Very similar to Miss Cook's mediumship was that of Miss Showers; a young lady whom I have met frequently at the house of a lady at the West-end of London, both the medium and her hostess being quite above suspicion. In this case, besides the face and full form we have singing in a clear baritone voice presumably by a spirit called Peter—who gives himself out as having been in earth-life, I believe, a not very estimable specimen of a market-gardener. I am exceedingly puzzled how to account for these things. I dare not suspect the medium; but even granting the truth of the manifestations, they seem to me to be of a low class which one would only come into contact with under protest and for the sake of evidence.

Mr. Crookes used to explain, and Serjeant Cox still explains these manifestations as being the products of a so-called Psychic Force—a term which I below define. Although I am as little inclined to hero-worship, and care as little for large names as any man living, yet it is quite impossible not to attach importance to the testimony of these gentlemen; one so eminent in the scientific world, and privileged to write himself F.R.S., the other trained to weigh evidence and decide between balanced probabilities. But it would seem that while Psychic Force might cover the ground of my earlier experiences, it singularly fails to account for the materializations, and obliges us to relegate them to the category of fraud, unless we accept them as being what they profess to be. This I believe Serjeant Cox ruthlessly does. He claims as we have seen to have "caught" Miss Showers, and was not, I believe, convinced by Miss Cook. Mr. Crookes was: and, when we remember that Mr. Wallace, the eminent naturalist, and Mr. Cromwell Varley, the electrician, both accept the spiritual theory, it really looks as though the scientific mind was more open to receive—perhaps driven to receive—this which I frankly concede to be the only adequate cause for the effects, while the legal mind still remains hair-splitting upon conflicting evidence. Whereabouts the theological mind is I do not quite know—perhaps still dangling between the opposite poles of Faith and Reason, and dubiously debating with me "Am I a Spiritualist or not?"
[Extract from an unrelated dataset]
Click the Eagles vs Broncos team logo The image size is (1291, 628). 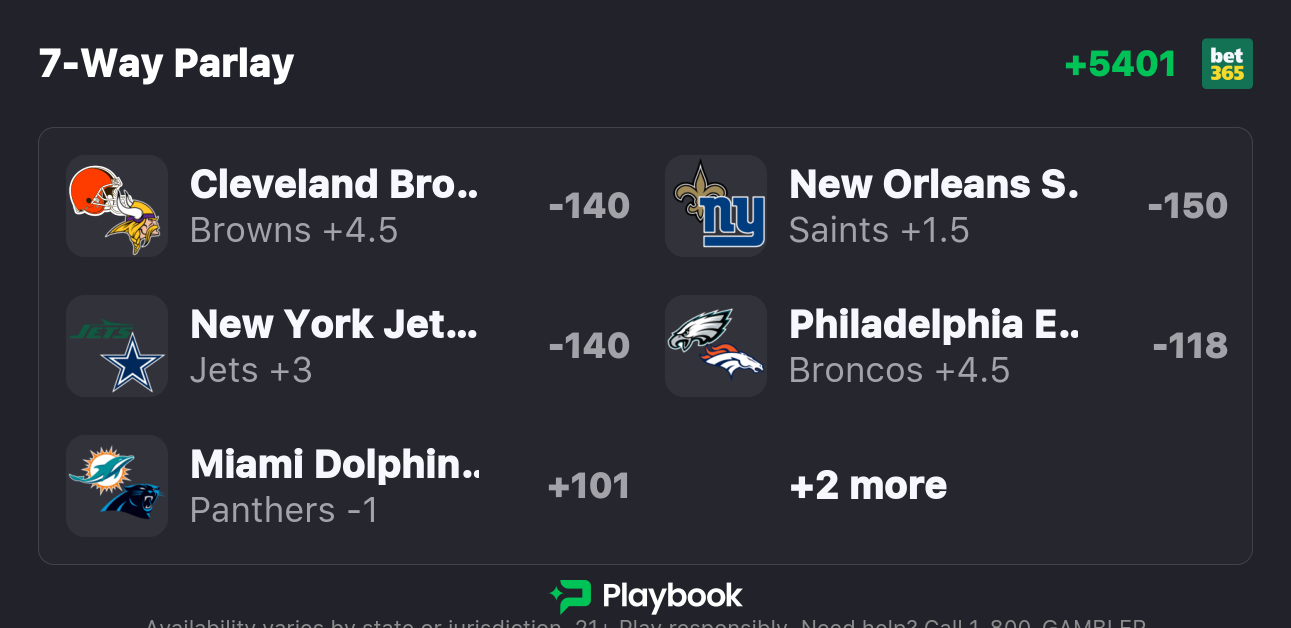click(x=716, y=346)
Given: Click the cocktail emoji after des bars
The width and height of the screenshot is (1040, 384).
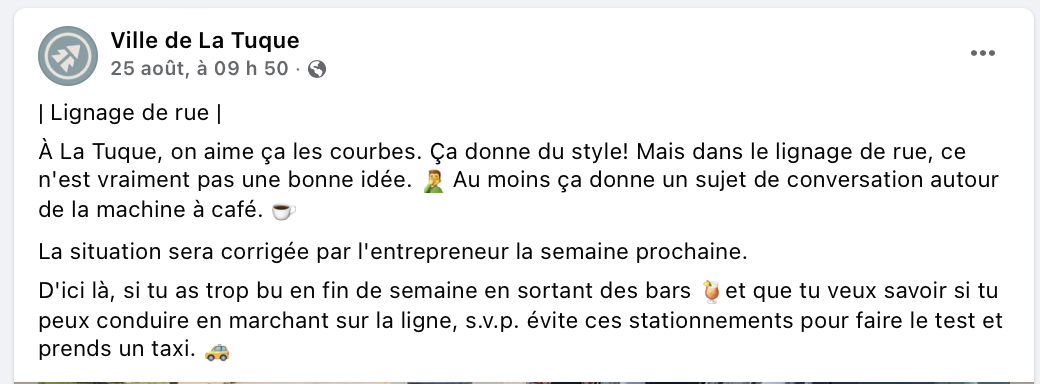Looking at the screenshot, I should click(x=711, y=292).
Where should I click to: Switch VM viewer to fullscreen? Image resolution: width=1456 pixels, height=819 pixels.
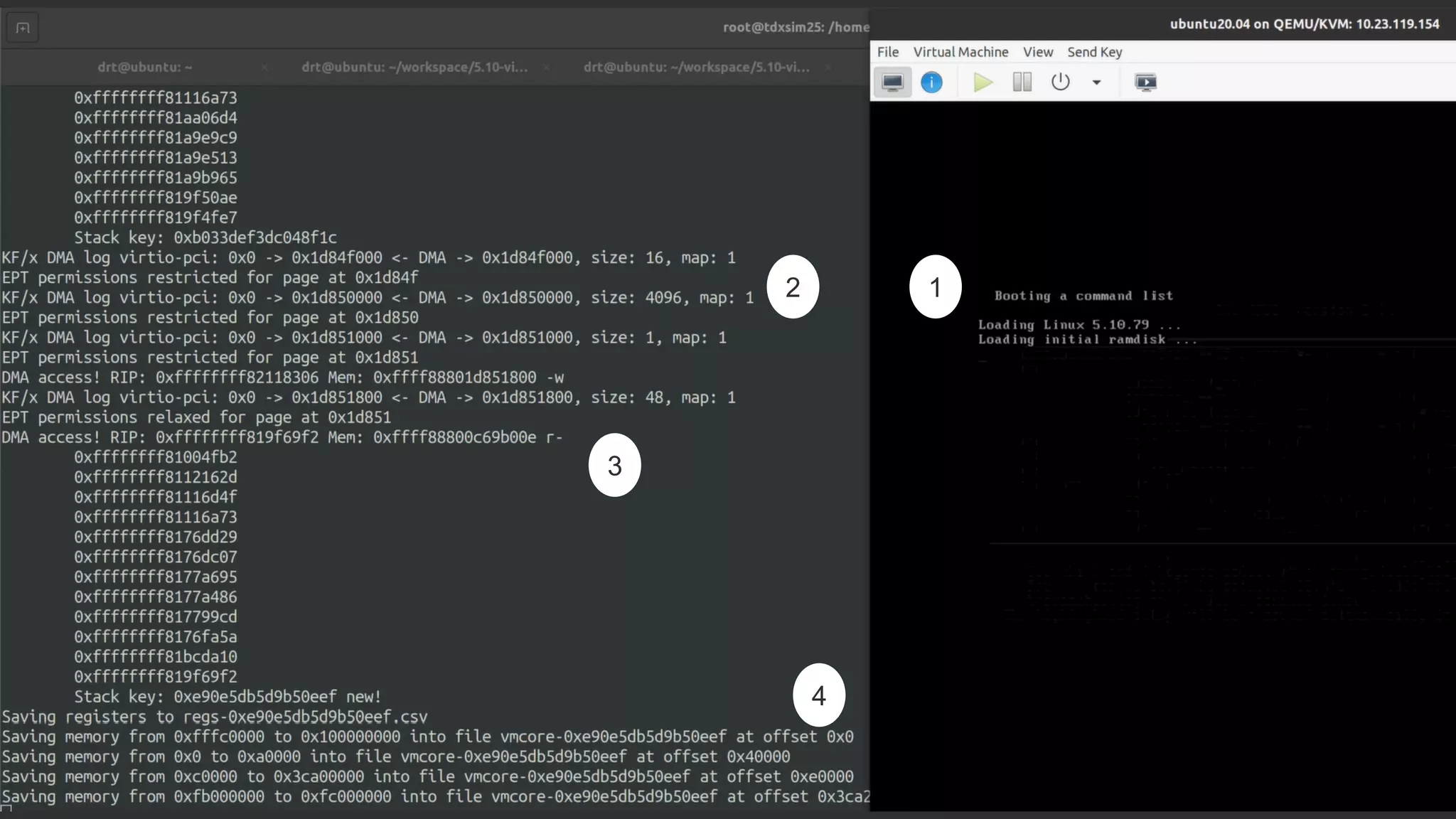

In a recent pamphlet reprinted from the Quarterly Journal of Science, Mr. Crookes thus compendiously sums up the various theories which have been invented to account for spiritualistic phenomena, and, in so doing, incidentally defines his now discarded theory of Psychic Force which owns Mr. Serjeant Cox for its patron:—

First Theory.—The phenomena are all the results of tricks, clever mechanical arrangements, or legerdemain; the mediums are impostors, and the rest of the company fools.

It is obvious that this theory can only account for a very small proportion of the facts observed. I am willing to admit that some so-called mediums of whom the public have heard much are arrant impostors who have taken advantage of the public demand for spiritualistic excitement to fill their purses with easily earned guineas; whilst others who have no pecuniary motive for imposture are tempted to cheat, it would seem, solely by a desire for notoriety.

Second Theory.—The persons at a séance are the victims of a sort of mania or delusion, and imagine phenomena to occur which have no real objective existence.

Third Theory.—The whole is the result of conscious or unconscious cerebral action.

These two theories are evidently incapable of embracing more than a small portion of the phenomena, and they are improbable explanations for even those. They may be dismissed very briefly.

I now approach the "spiritual" theories. It must be remembered that the word "spirits" is used in a very vague sense by the generality of people.

Fourth Theory.—The result of the spirit of the medium, perhaps in association with the spirits of some or all of the people present.